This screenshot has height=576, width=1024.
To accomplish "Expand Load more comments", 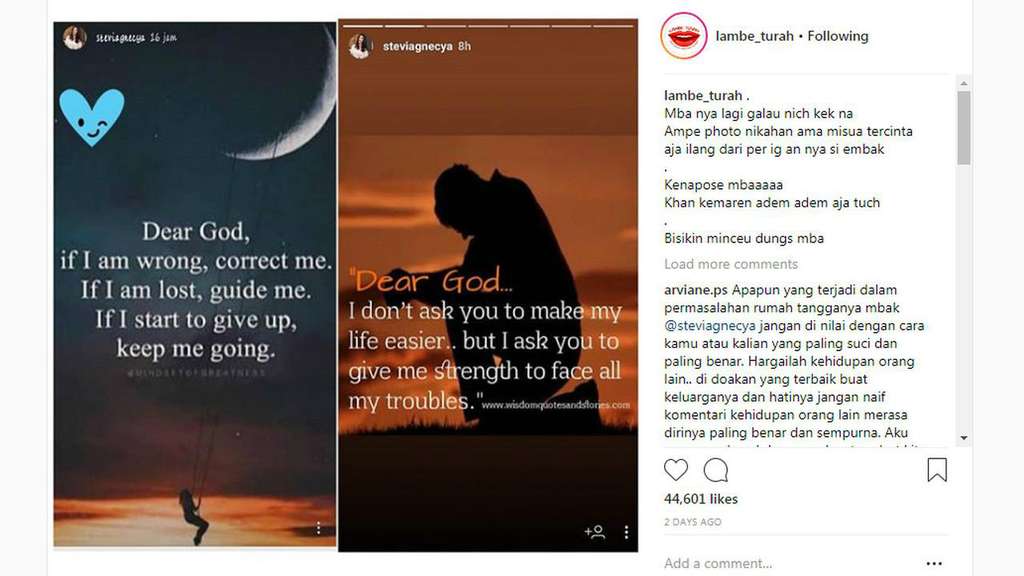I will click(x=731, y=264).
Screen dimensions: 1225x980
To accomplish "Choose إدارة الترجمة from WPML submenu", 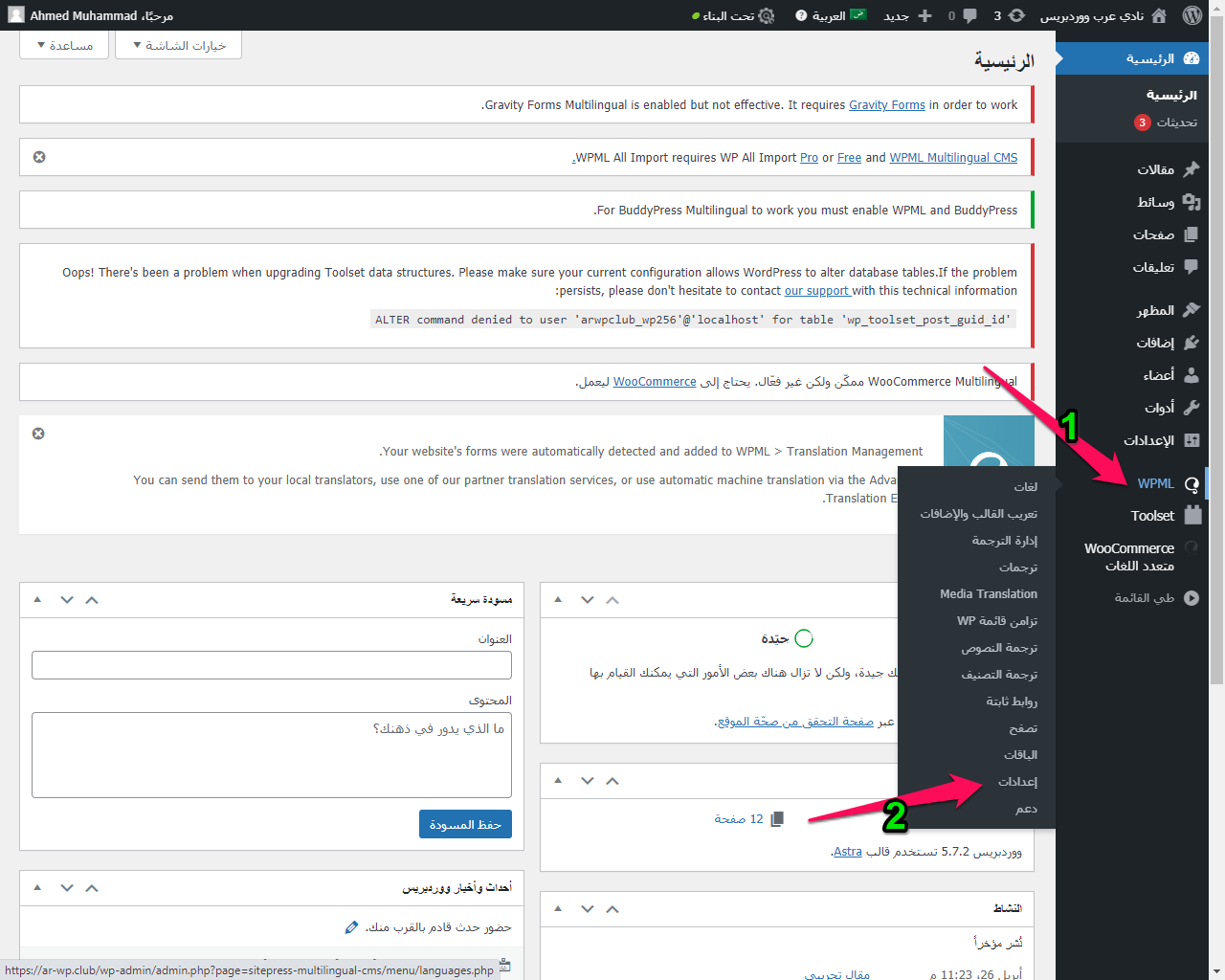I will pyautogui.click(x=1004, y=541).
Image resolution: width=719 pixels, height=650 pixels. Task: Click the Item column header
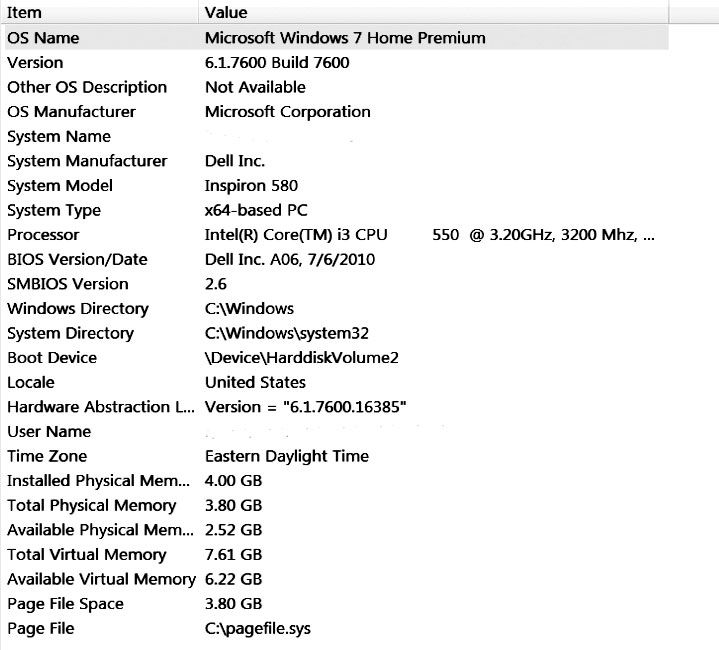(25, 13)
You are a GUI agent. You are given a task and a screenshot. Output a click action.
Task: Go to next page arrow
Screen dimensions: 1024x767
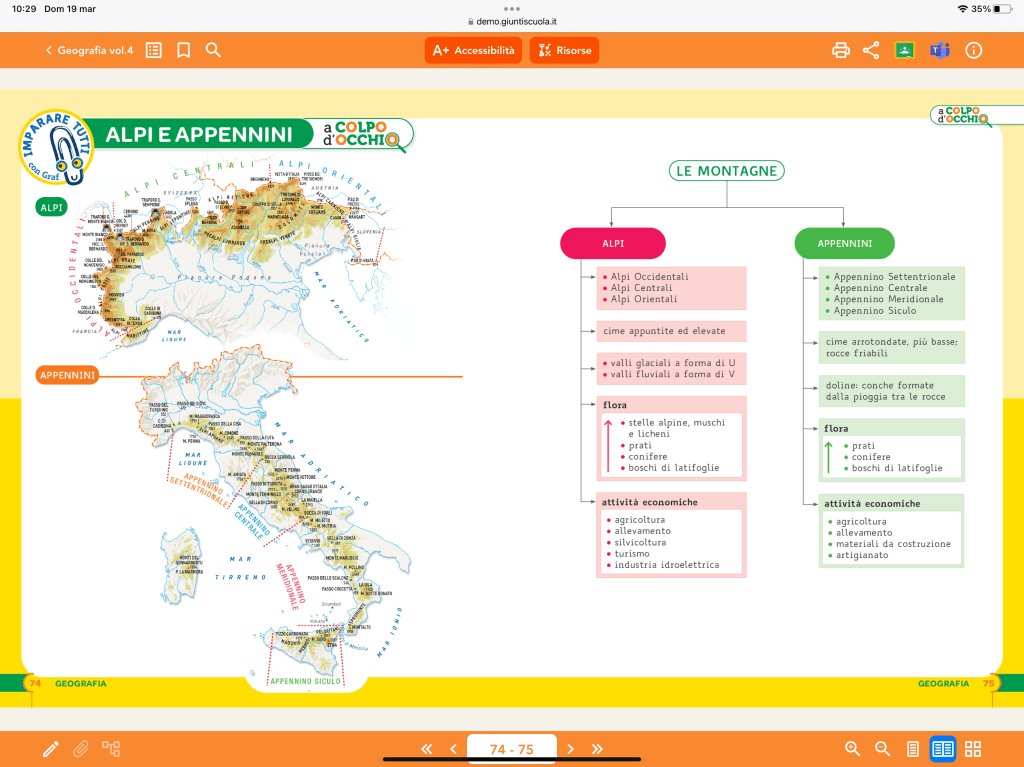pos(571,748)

· · · · ·

_WHAT YOU NEED TO DO_. Take from the listing above each line in which the string "screenshot" is found.

_RESPONSE TO THIS EXERCISE_.
This screenshot has height=576, width=1024.
You are a GUI agent. You are given a task and a screenshot. Output a click action.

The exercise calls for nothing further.